In the autumn of 2022, when USD/JPY broke through one hundred and fifty yen to the dollar, the Bank of Japan stepped in and sold the equivalent of tens of billions of dollars from its own reserves to halt the slide in the yen. No fund or commercial bank behaves this way. The central bank was not chasing a profit — it was defending the economy against imports turning too expensive. In this article I will show what role central banks play in the forex market, and why their calendar sets the rhythm of every trading week.

A participant with no mandate to speculate

Most participants in the currency market — funds, commercial banks, corporations, individual traders — come for the same thing: to earn on a change in the rate or to hedge a future payment. The central bank is the exception. It has no mandate to speculate. Its job is not to grow capital but to keep money stable: low and predictable inflation, and in many countries a reasonably stable exchange rate for its own currency too.

That distinction changes everything. When a central bank appears in the market, it is not looking for a trade — it is reacting, because something is threatening the real economy. That is why its presence is rare but powerful. Behind it stand reserves counted in hundreds of billions of dollars and the right to set interest rates, the price of money across an entire country. That makes it the strongest player in the market, even though it shows up there least often.

A central bank's activity comes down to three channels: managing currency reserves, intervening directly in the market and — most important for the trader — the interest-rate channel. It is worth knowing each of them, because together they explain where the largest moves on the major pairs come from.

Managing currency reserves

Every central bank holds reserves in foreign currencies — most often dollars, euros and gold. They serve to settle the country's obligations, stabilise the exchange rate and build confidence in its own money. According to the International Monetary Fund, global currency reserves stood at roughly twelve trillion dollars in 2024. The largest pools are held by China, Japan and Switzerland.

Poland's central bank, Narodowy Bank Polski, holds reserves of around two hundred billion dollars, which places it in the global top twenty. That shows the scale: even a mid-sized country manages a pool that dwarfs the capital of the entire retail market combined. The central bank does not trade these funds for profit — it invests them safely, usually in the government bonds of the largest economies, and reaches for them only when the situation demands it.

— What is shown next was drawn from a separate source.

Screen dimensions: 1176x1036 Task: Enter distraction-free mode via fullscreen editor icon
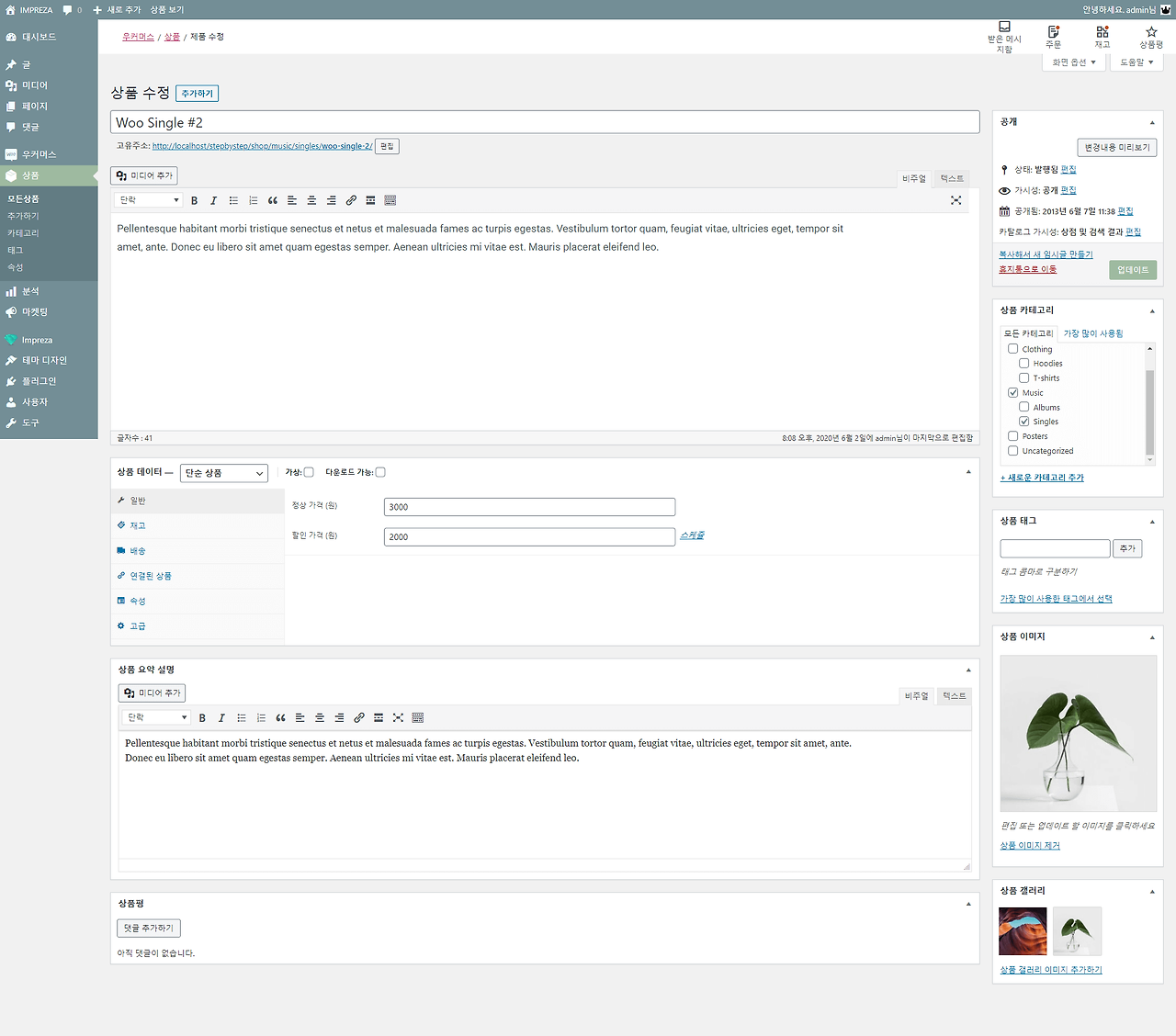(x=956, y=199)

For the individual trader, simply being aware of that scale matters. When a central bank decides to use its reserves, a stream of orders hits the market that no single fund can offset. That is why trying to trade against a central bank during an intervention is one of the fastest ways to lose money.

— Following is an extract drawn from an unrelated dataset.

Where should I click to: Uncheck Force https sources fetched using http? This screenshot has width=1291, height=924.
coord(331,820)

Direct intervention in the market

The most visible form of a central bank's presence is currency intervention — buying or selling its own currency directly in the market. Whether a bank reaches for it depends on its mandate. Banks tasked with watching the exchange rate do it regularly; those focused solely on inflation almost never do.

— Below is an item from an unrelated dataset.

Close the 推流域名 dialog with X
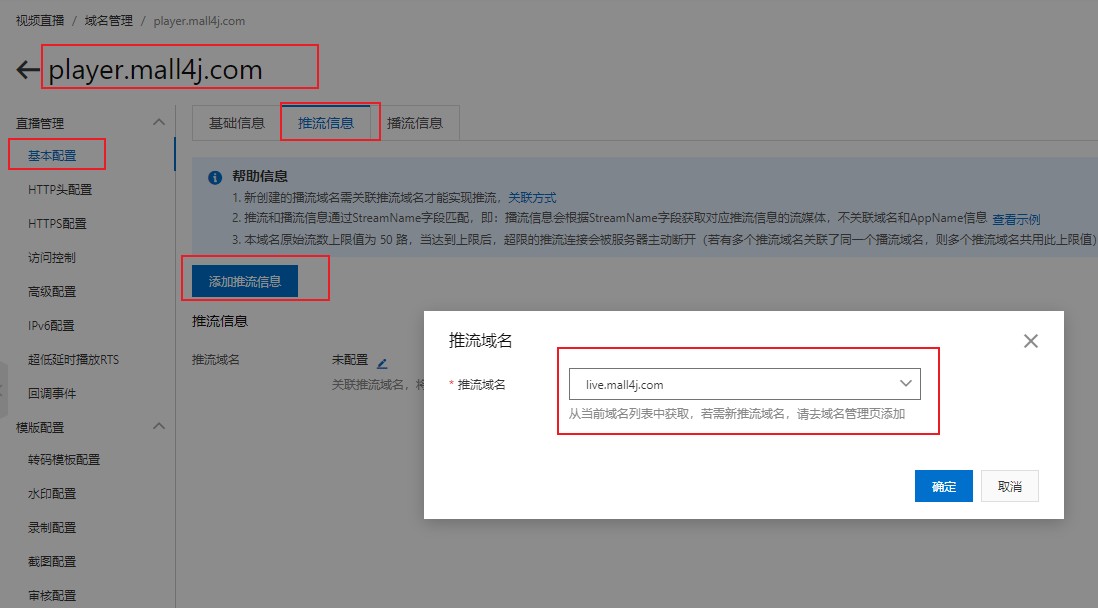The height and width of the screenshot is (608, 1098). (1031, 341)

The best example is the Bank of Japan. When the yen weakened sharply in 2022 and again in 2024, and USD/JPY broke first one hundred and fifty and then one hundred and sixty, the bank sold hundreds of billions of dollars from its reserves to stop the slide in its own currency. The second example is even more dramatic. On 15 January 2015 the Swiss National Bank removed, without warning, the EUR/CHF floor of 1.20 it had defended for years. The rate collapsed by about thirty percent within minutes, and many retail traders lost more that day than they had in their accounts.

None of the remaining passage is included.